The worst offenders were AstraZeneca and Vodaphone, whose schemes may require substantial top-ups within the next few years.

The report,which is based on information provided in company accounts, found the vast majority of FTSE 100 companies have failed to increase pension contributions to reflect the abolition of the 20 per cent Advance Corporation Tax dividend credit in the 1997 Budget. They are instead trying to "magic away" the pounds 3bn shortfall by taking more optimistic assumptions about investment returns.

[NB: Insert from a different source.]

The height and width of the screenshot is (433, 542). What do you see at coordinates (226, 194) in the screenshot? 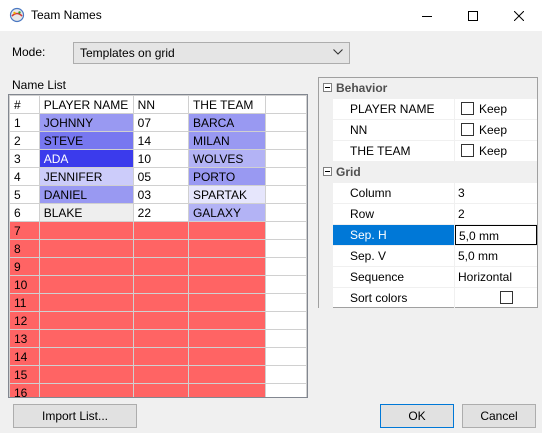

Richard Abramson, the report's author, said: "In general, large company schemes are more thinly funded than they were before the Government changed the rules. What they have done is change the assumptions about the future so that they are more optimistic than they used to be. That has the magical effect of allowing companies to say that although we are going to get 20 per cent less return from equities, we are just as well funded as before."

The risk "is that it leaves them more susceptible to shocks in the future".

Eight companies in the FTSE 100 have funding levels that are less than 100 per cent of liabilities. By far the weakest is AstraZeneca, the drugs giant, whose pension obligations are 88 per cent funded. Vodaphone is 93 per cent funded.

At the other extreme are Lloyds-TSB and BG, which show pension fund credits of over 3 per cent of total profits.

Mr Abramson believes a big cause of the problem is the SSAP 24 accounting standard, which has failed to achieve its objective of forcing companies to come clean on their pension funds.

Seven FTSE 100 companies fell short of these disclosure requirements - BAT, BOC, BT, Carlton, Glaxo-Wellcome, Siebe and United News & Media.